Symptoms
Critical alarm "SNAT Port Usage On Gateway Is High" is seen continuously for SNAT IP, even though there are not many active connections
NSX alarm in syslog:
2023-04-14T18:05:10.037Z nsxmgr-03 NSX 5281 MONITORING [nsx@6876 alarmId="927cab4a-e760-42b2-8faa-36f3a55a14b5" alarmState="OPEN" comp="nsx-manager" entId="62a03bb6-fb1e-4e20-983a-a7279c6a0ca6" errorCode="MP701099" eventFeatureName="nat" eventSev="CRITICAL" eventState="On" eventType="snat_port_usage_on_gateway_is_high" level="FATAL" nodeId="62a03bb6-fb1e-4e20-983a-a7279c6a0ca6" subcomp="monitoring"] SNAT ports usage on logical router 42ecb79b-5ad0-470e-bc6d-c3e599c41862 for SNAT IP 10.10.10.10 has reached the high threshold value of 80%. New flows will not be SNATed when usage reaches the maximum limit.

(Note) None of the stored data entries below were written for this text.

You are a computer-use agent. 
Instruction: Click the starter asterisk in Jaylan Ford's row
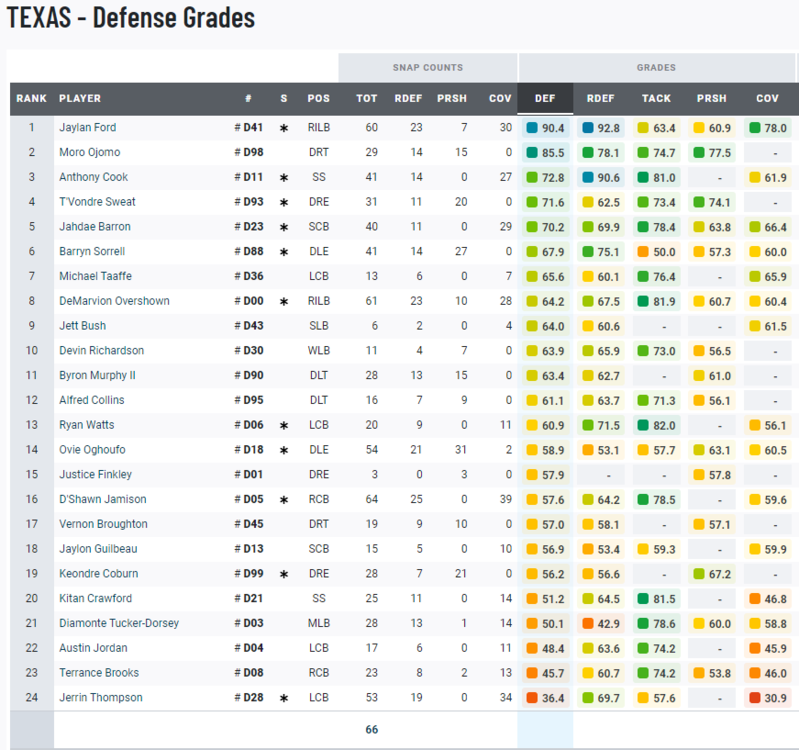(x=284, y=129)
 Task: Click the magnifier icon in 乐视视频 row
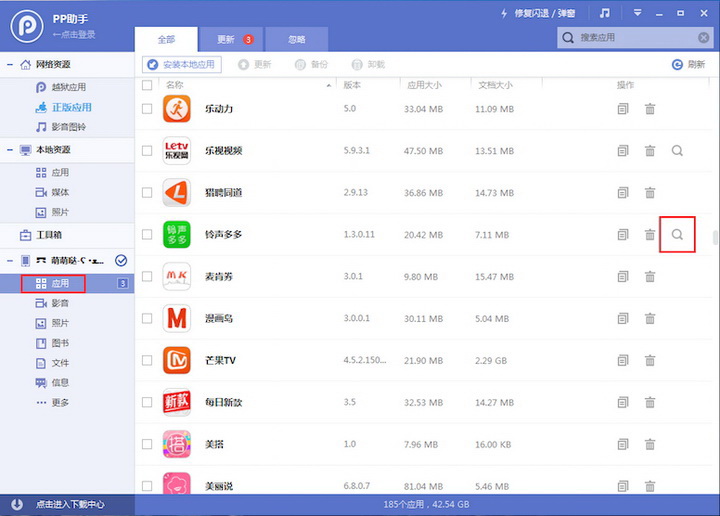pos(677,150)
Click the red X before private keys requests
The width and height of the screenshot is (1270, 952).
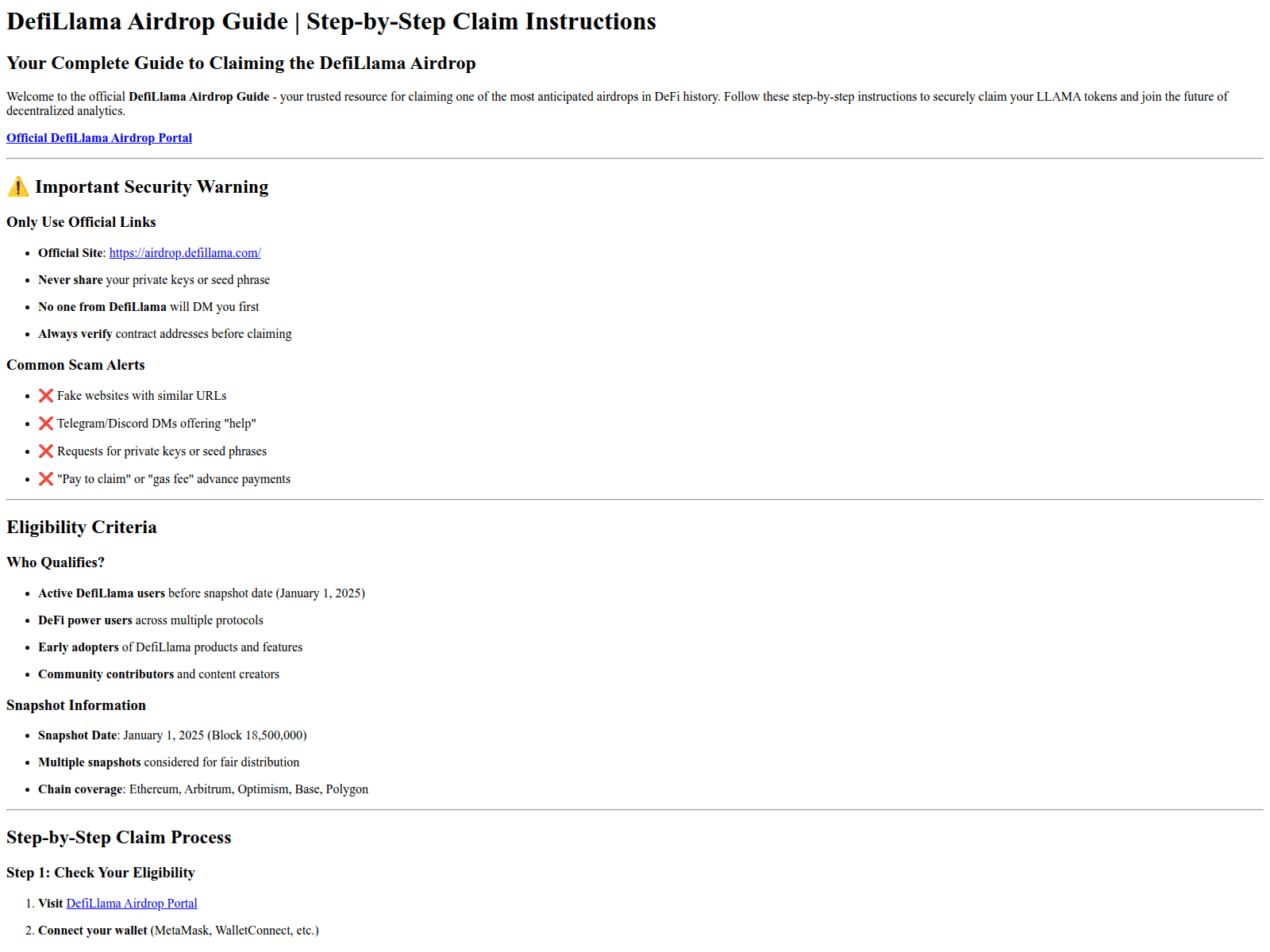pos(46,451)
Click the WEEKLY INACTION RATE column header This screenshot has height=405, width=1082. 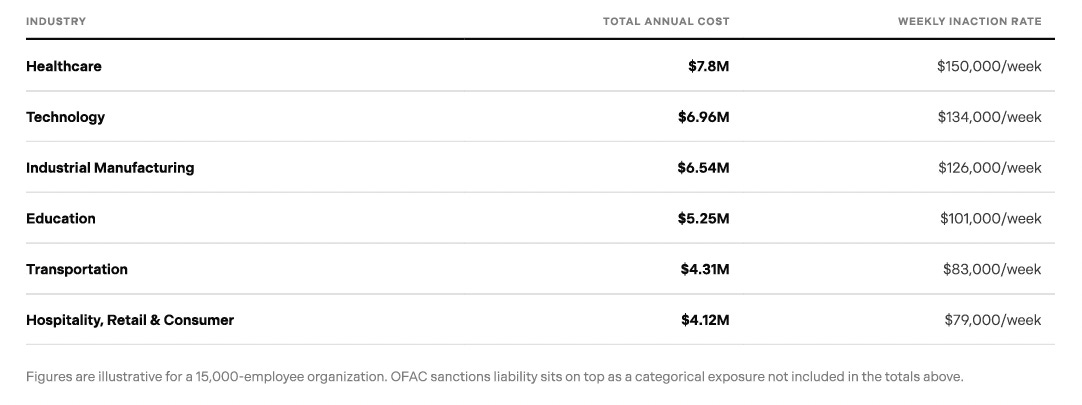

Note: The preceding log excerpts are only examples. Date, time, and environmental variables may vary depending on your environment.
Purpose
Critical alarms is triggered for SNAT port usage on logical router for a specific IP. Upon checking the active flows for the specific SNAT IP, flow count will be lesser than the maximum possible SNAT limit per IP which is close to 60,000
nsxedge-01(tier0_sr[15])> get firewall connection state | count 10.10.10.10
Mon Apr 17 2023 UTC 17:44:48.822
Number of lines that match pattern '10.10.10.10': 15079
In case SNAT port usage limit is reached, we might find 'Failed NAT translation' incrementing
nsxedg-01(tier0_sr[15])> get firewall interface stats | find Failed.NAT.trans
Tue May 02 2023 UTC 10:19:42.495
Failed NAT translation : 0
Cause
Alarm triggered due to a software bug
Impact / Risks
No impact to production, alarm is false positive
Resolution
Issue is resolved in upcoming NSX-T version 4.1.1
Workaround
"Disable" the alarm under "Alarm Definitions". This should avoid the alarm from appearing. It is safe to do so as the error is happening by bug and not because of SNAT ports running out.